[Task statement]: Render the records as a Markdown table with a Row column for the row number and a Line column for the line, beginning at the line that has "You are a GUI" and stopping after the line that has "Viewport: 500px width, 408px height.", with blank lines skipped. Leave the pictures out of the table.

[Listing]:

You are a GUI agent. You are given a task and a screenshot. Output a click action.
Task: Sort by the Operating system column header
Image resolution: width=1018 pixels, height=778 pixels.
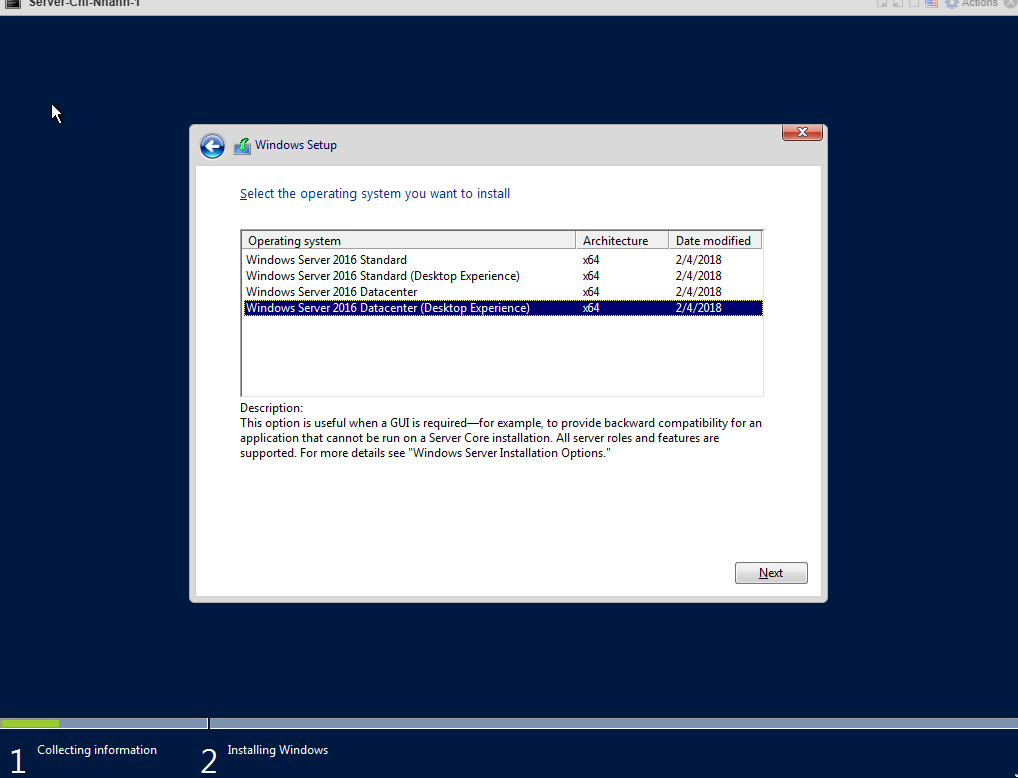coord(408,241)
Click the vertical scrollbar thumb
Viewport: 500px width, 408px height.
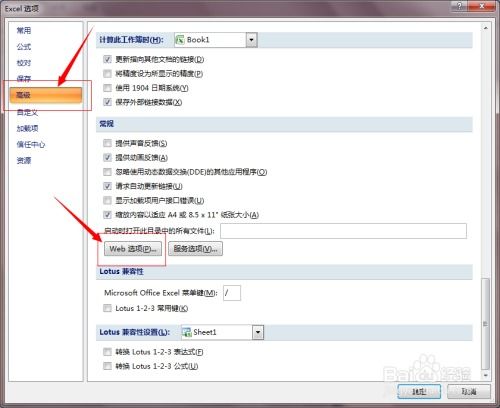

* * *

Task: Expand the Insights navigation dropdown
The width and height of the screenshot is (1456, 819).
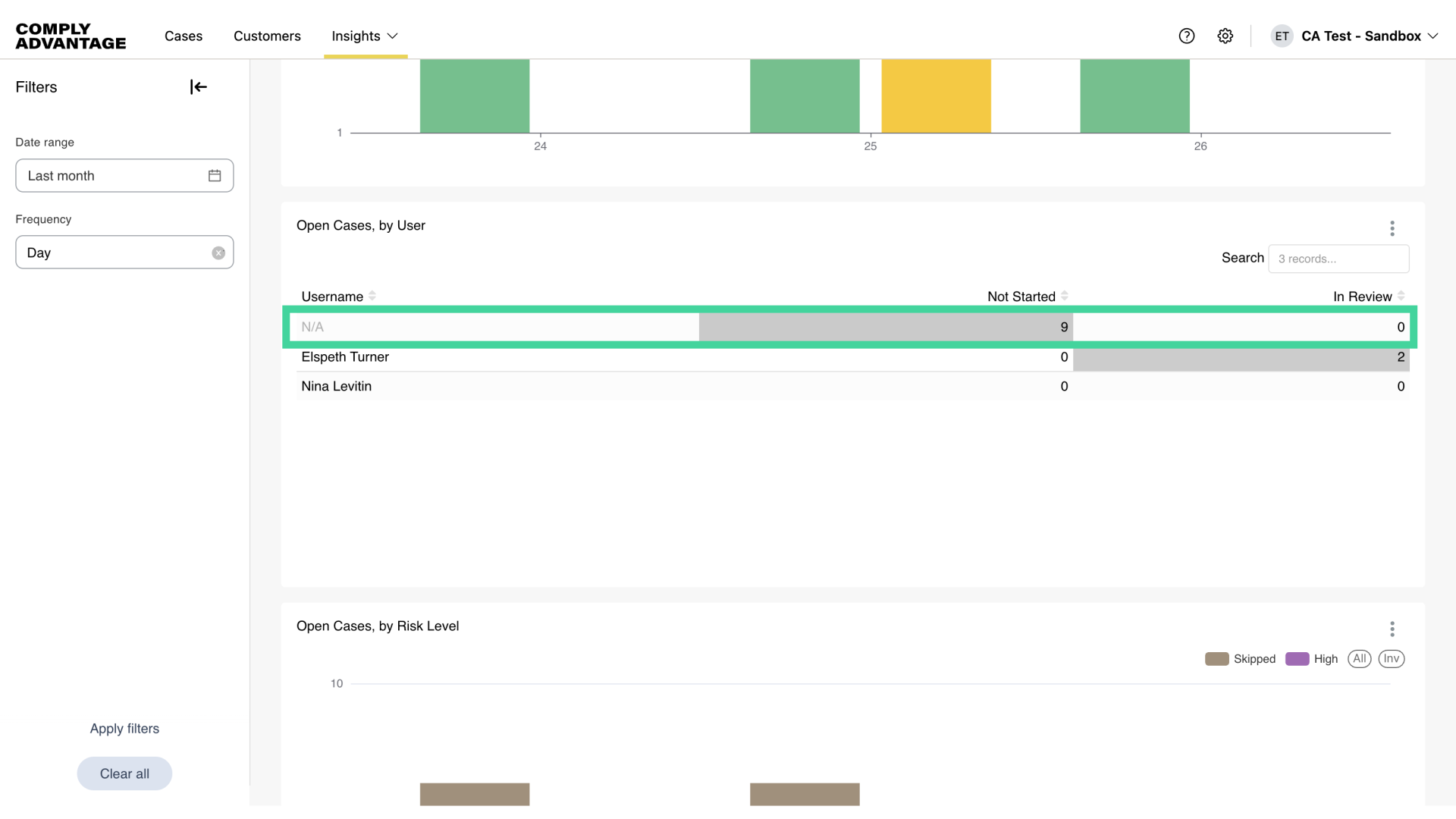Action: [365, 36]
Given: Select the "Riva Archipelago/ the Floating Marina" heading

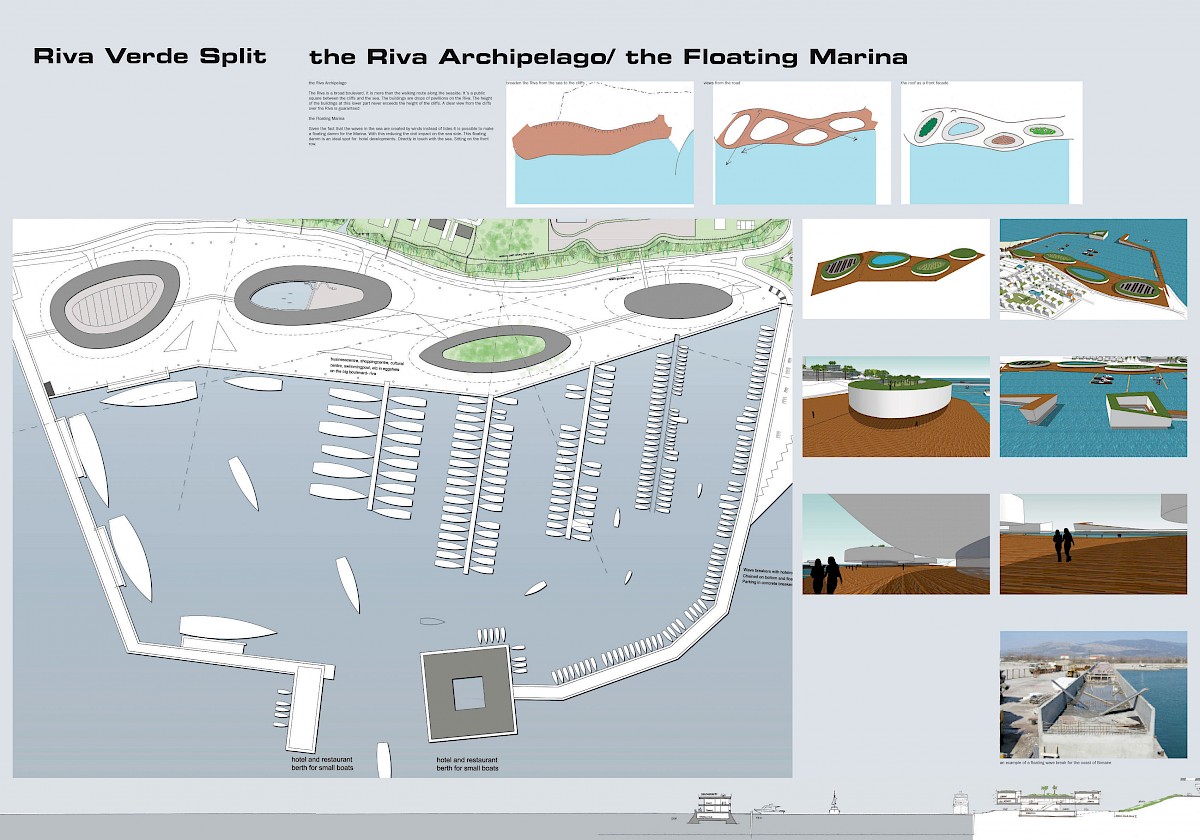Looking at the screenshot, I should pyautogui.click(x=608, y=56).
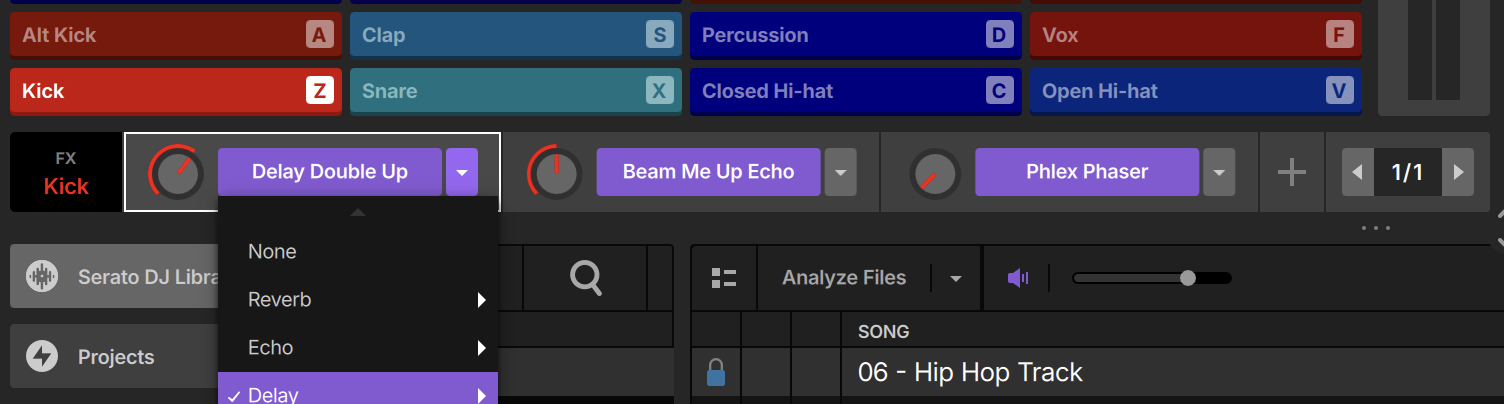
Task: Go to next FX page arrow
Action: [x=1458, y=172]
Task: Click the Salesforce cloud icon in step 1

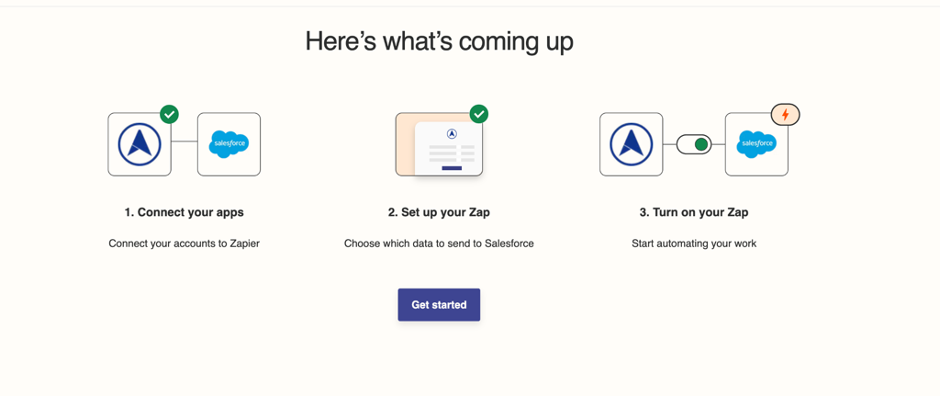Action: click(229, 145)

==

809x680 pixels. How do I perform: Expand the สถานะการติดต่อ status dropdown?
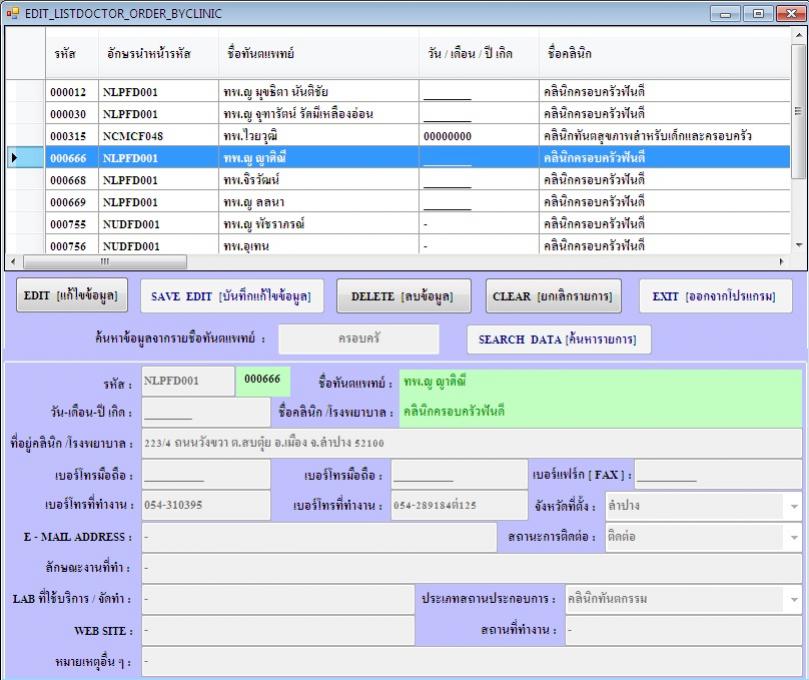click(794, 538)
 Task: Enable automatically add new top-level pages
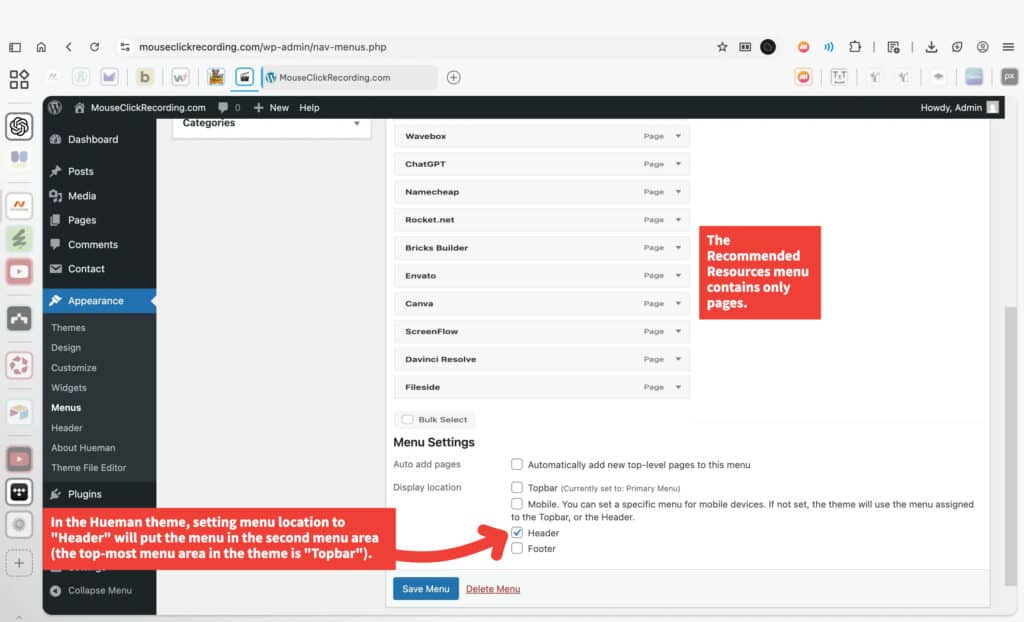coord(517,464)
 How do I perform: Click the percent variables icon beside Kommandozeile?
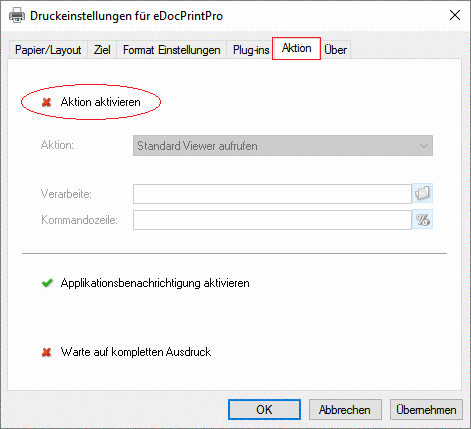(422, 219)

[Response to the task]:
| Row | Line |
|---|---|
| 1 | You are a GUI agent. You are given a task and a screenshot. Output a click action. |
| 2 | Task: Sort by the Operating system column header |
| 3 | Image resolution: width=1018 pixels, height=778 pixels. |
| 4 | coord(408,241) |
| 5 | Click the vertical scrollbar thumb |
| 6 | Viewport: 500px width, 408px height. |